34      La requérante objecte cependant que les termes « situation résultant de services effectués pour un autre État ou une organisation internationale » utilisés à l’article 4, paragraphe 1, sous a), second tiret, seconde phrase, de l’annexe VII du statut recouvrent d’autres situations que celles découlant du seul exercice de fonctions pour un tel État ou pour une telle organisation.

35      La jurisprudence est effectivement fixée en ce sens que cette disposition ne peut être limitée aux seules personnes ayant fait partie du personnel d’un autre État que l’État d’affectation ou d’une organisation internationale, puisqu’elle vise toutes « les situations résultant de services effectués » pour un tel État ou une telle organisation (arrêts du 25 octobre 2005, Salazar Brier/Commission, T‑83/03, EU:T:2005:371, point 45, et du 25 octobre 2005, De Bustamante Tello/Conseil, T‑368/03, EU:T:2005:372, point 42). Comme le relève la requérante, cette jurisprudence s’explique par la circonstance que ces termes ont une portée plus large que ceux d’« exercice de fonctions », employés à l’article 4, paragraphe 1, sous b), de l’annexe VII du statut (arrêt du 30 mars 1993, Vardakas/Commission, T‑4/92, EU:T:1993:29, point 36).

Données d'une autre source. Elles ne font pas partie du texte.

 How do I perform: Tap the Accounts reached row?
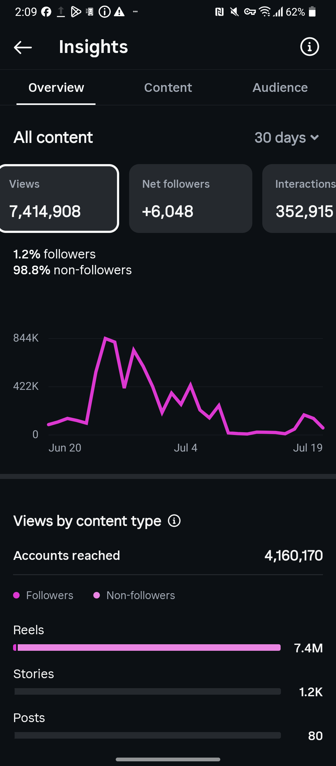[168, 556]
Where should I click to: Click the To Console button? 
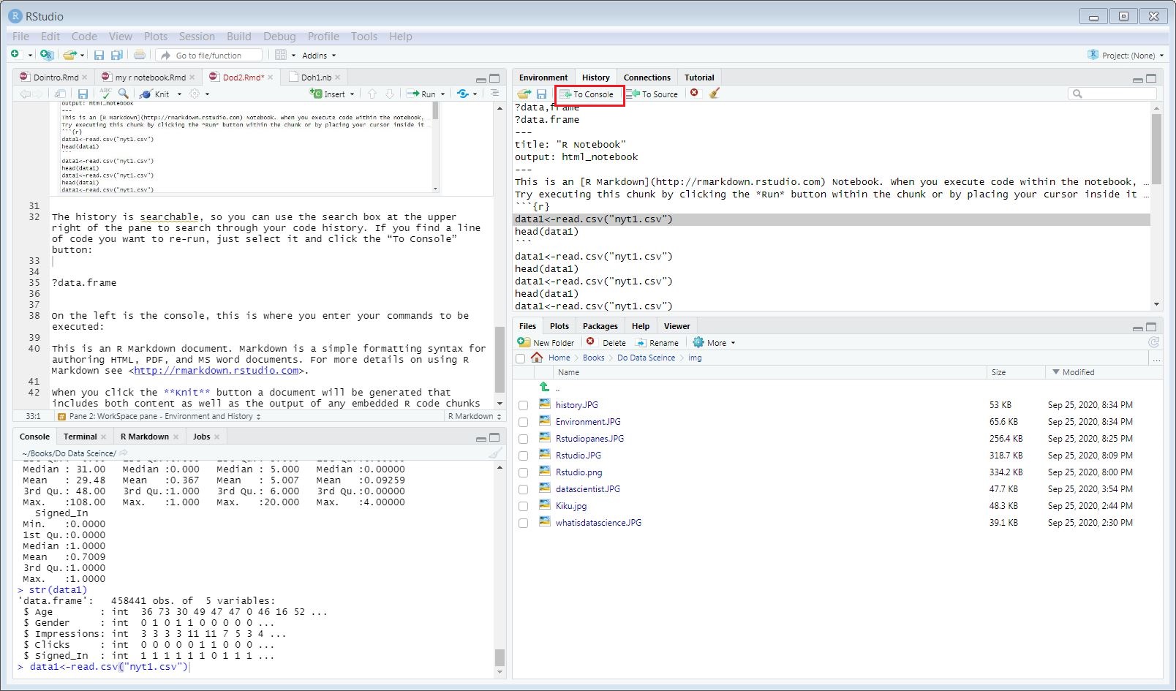tap(587, 94)
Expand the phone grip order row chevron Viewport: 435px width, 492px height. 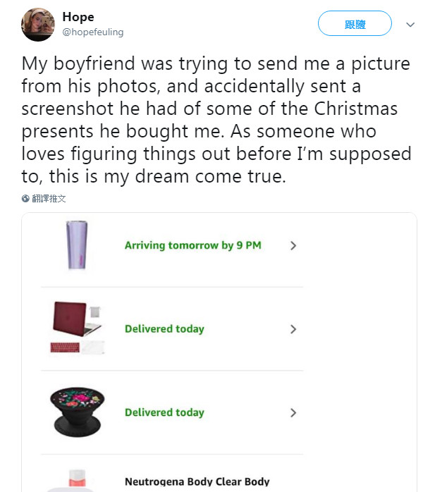pyautogui.click(x=293, y=412)
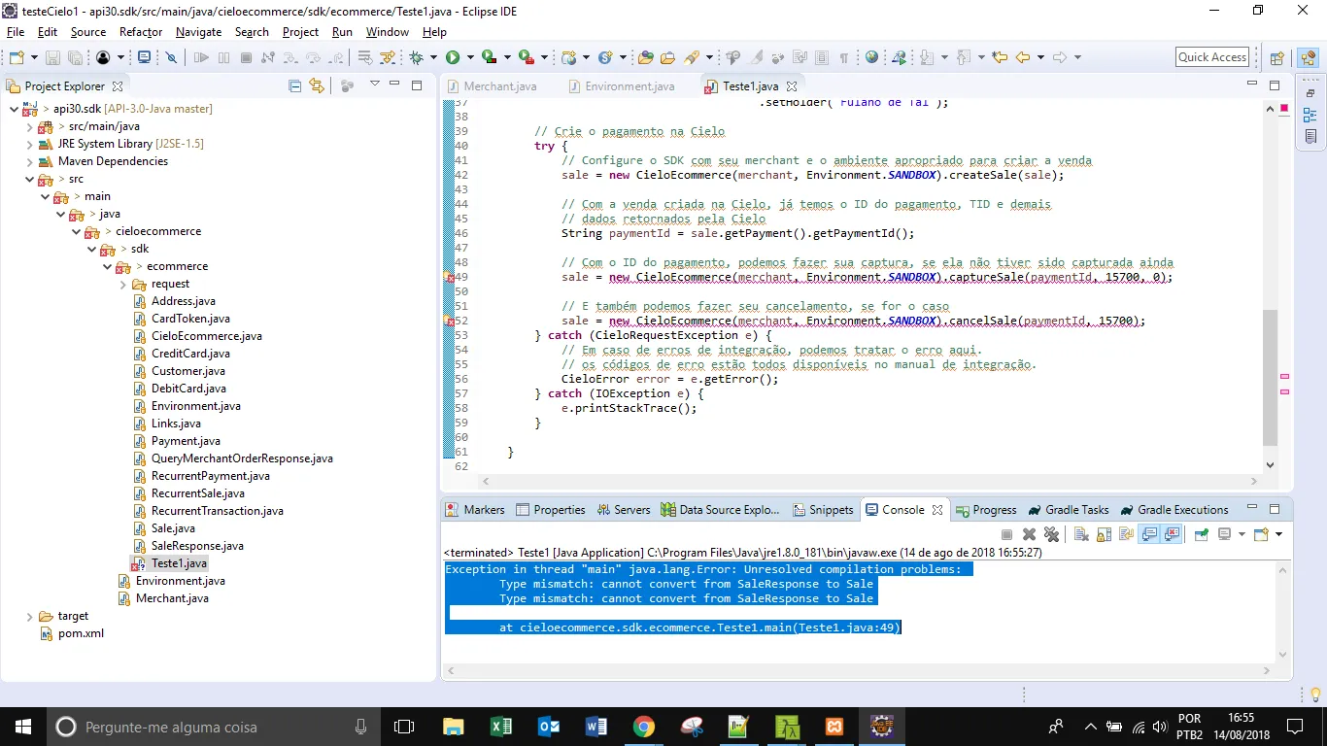Open Excel from the Windows taskbar
Viewport: 1327px width, 746px height.
(x=501, y=727)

36      Il s’ensuit que l’article 4, paragraphe 1, sous a), second tiret, dernière phrase, de l’annexe VII du statut ne couvre pas seulement les cas dans lesquels l’intéressé s’est trouvé dans le cadre d’une relation de travail au sens strict (voir, en ce sens, arrêt du 3 mai 2001, Liaskou/Conseil, T‑60/00, EU:T:2001:129, point 50). Il n’en reste pas moins que, selon la même jurisprudence, la notion de « situation résultant de services effectués pour un autre État ou une organisation internationale » correspond seulement aux situations dans lesquelles le service découle d’un lien juridique direct entre l’intéressé et l’État ou l’organisation internationale en cause, dans le cadre d’un stage ou d’un contrat d’expert par exemple (voir, en ce sens, arrêts du 25 octobre 2005, Salazar Brier/Commission, T‑83/03, EU:T:2005:371, point 45, et du 25 octobre 2005, De Bustamante Tello/Conseil, T‑368/03, EU:T:2005:372, point 42).

37      Partant, l’article 4, paragraphe 1, sous a), second tiret, dernière phrase, de l’annexe VII du statut ne saurait être étendu à l’épouse d’un agent diplomatique qui a bénéficié, en cette qualité, de certains privilèges et immunités en vertu de la convention de Vienne, mais qui ne peut se prévaloir d’un tel lien juridique direct. À cet égard, la Commission souligne à juste titre que le droit de la requérante à un statut diplomatique n’était pas un droit propre, mais un droit dérivé, destiné à faciliter la vie familiale des agents diplomatiques, qu’elle tirait des fonctions de son mari.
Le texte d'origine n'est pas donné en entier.